What I sometimes see is this: The fuses are on a circuit that is "Amped out", that is, it's at its limit as far as wire size and fuse amperage.  If you install a larger fuse you run the risk of a melt down (wire is too small and overheats to destruction).  The fuse you have doesn't "blow" very often but does so occasionally.  When you go to remove the fuse it seems to be, or is, loose in the panel.  Sometimes the fuse comes out OK but won't go back in and make contact with the connector.  One or more things have happened.  Over time the circuit has heated up and the connectors at the fuse have gotten hot.  The plastic housing has melted and the clips on the connector that are supposed to hold it in are no longer doing their job.  Some times the connector is pushed out of the back of the panel.

The fix.

First off check the circuit and make sure that things have not been ADDED to it that are causing an over load.   Take inventory of the accessories on the circuit and see what you can put on another circuit or a separate fuse to lighten the load and stop the overheating.

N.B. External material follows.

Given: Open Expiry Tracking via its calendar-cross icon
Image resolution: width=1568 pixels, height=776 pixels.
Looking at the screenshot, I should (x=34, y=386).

Sometimes the connector has lost its spring tension on the fuse from the heat.  Sometimes you can just crimp it back together and it will restore it to life.  This requires figuring out where the tab is on the connector, getting the correct tool into the cavity to release the tab (a stiff piece of stainless wire or a very small screwdriver) and pulling the connector out of the panel.  Sometimes bending the tab back out on the connector will keep in place where it should be.  Sometimes you need to replace the connector.  A GOOD auto parts store should be able to get the correct connector for you .  Crimp and SOLDER the connection.  Email me if you can find any locally.

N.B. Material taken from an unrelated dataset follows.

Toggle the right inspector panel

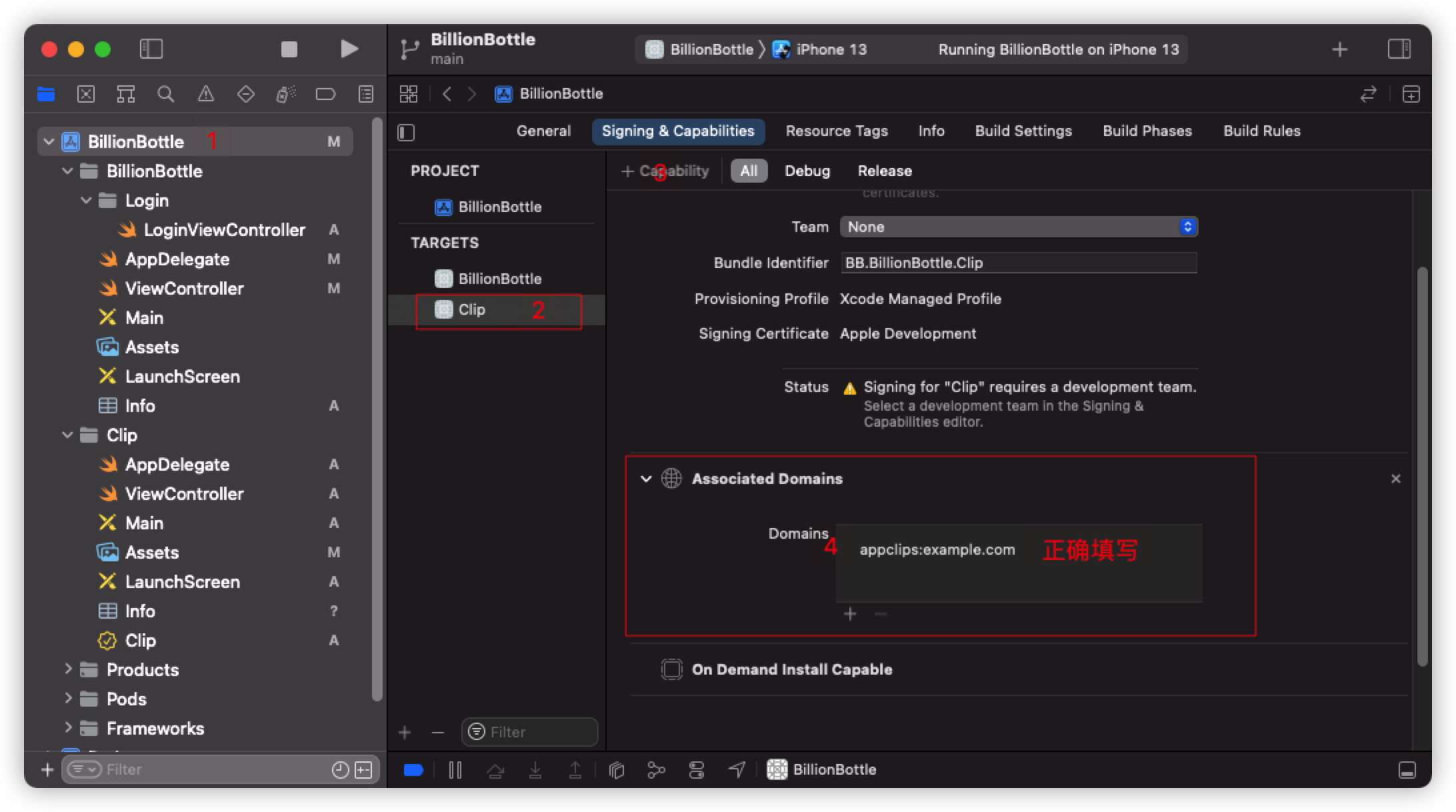tap(1399, 49)
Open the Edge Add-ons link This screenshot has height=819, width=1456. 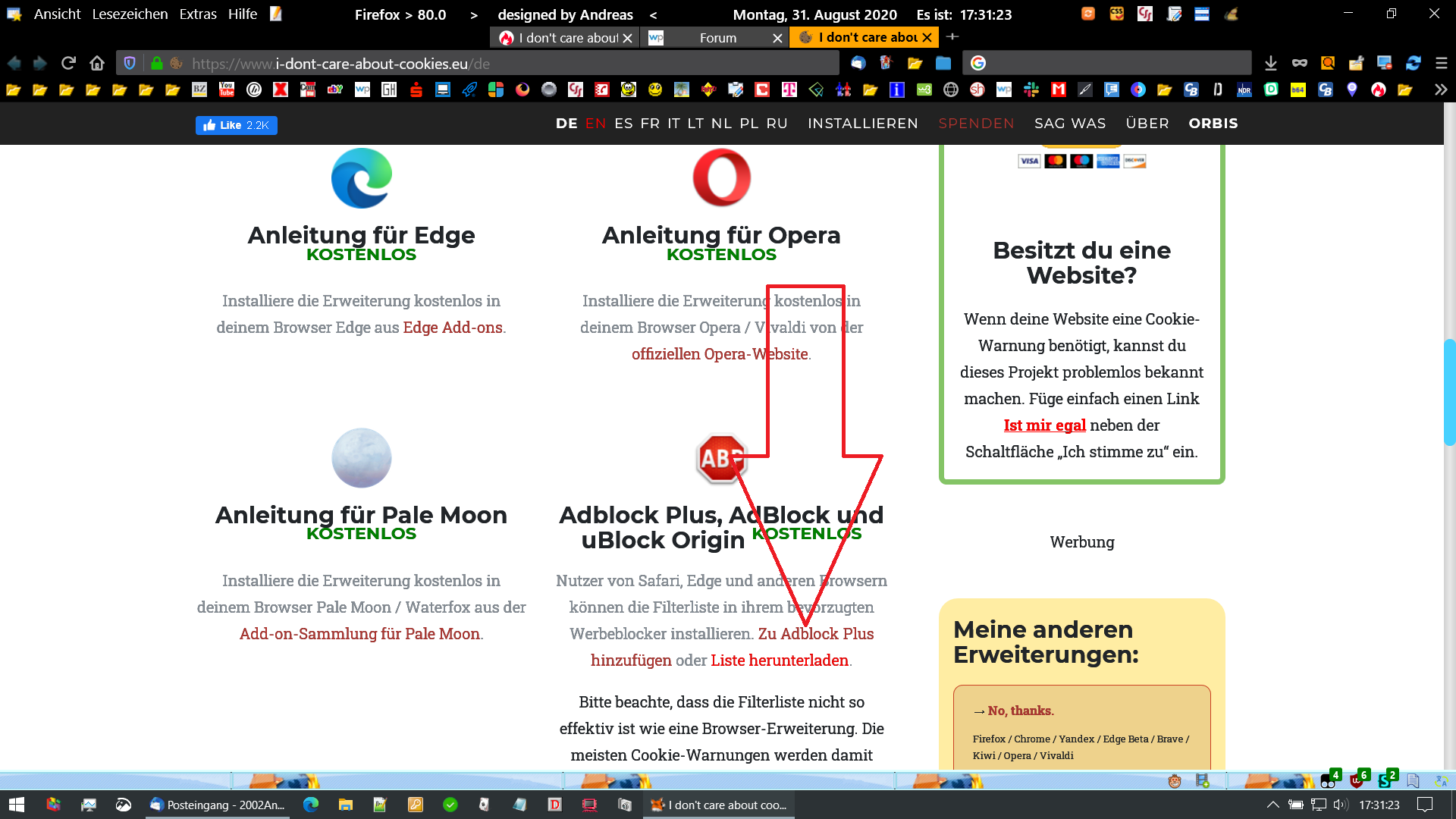click(x=453, y=328)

If you put the connector back into the panel and it is still loose you will have to secure it.  I have found that a little epoxy resin is the best fix yet.  Mix up a tiny bit of epoxy repair material from the hardware store and using a syringe or tiny stick inject the connector cavity with epoxy resin.  Be careful, don't over do it.  Try to keep the epoxy on the outside of the connector so you don't glue the fuse in permanently.  A little bit of epoxy goes a long way.  Lube the fuse with dielectric grease and reinstall it. After an hour or so (when the epoxy has gelled but not rock hard) pull the fuse and let the epoxy harden over night. Reinstall the fuse.

Corrosion.

This is a problem that I see a lot on 60's and 70's cars and trucks with glass SFE type fuses.  The wiring is still in pretty good shape but the fuse panel can use some help.  While it is simple enough to replace the old panel with a new one on some cars, others, especially GM cars are not so accommodating.  Most of the time you can carefully clean and recondition the original panel.   Take a little bit of fine emery cloth and clean the contacts with it.   Next, take some Phosphoric acid , such as "Metal Prep", and wash the contacts with it to remove the corrosion.  Neutralize with water and dry.   Finally coat the contacts with dielectric grease to prevent further corrosion.  Reinstall the fuses.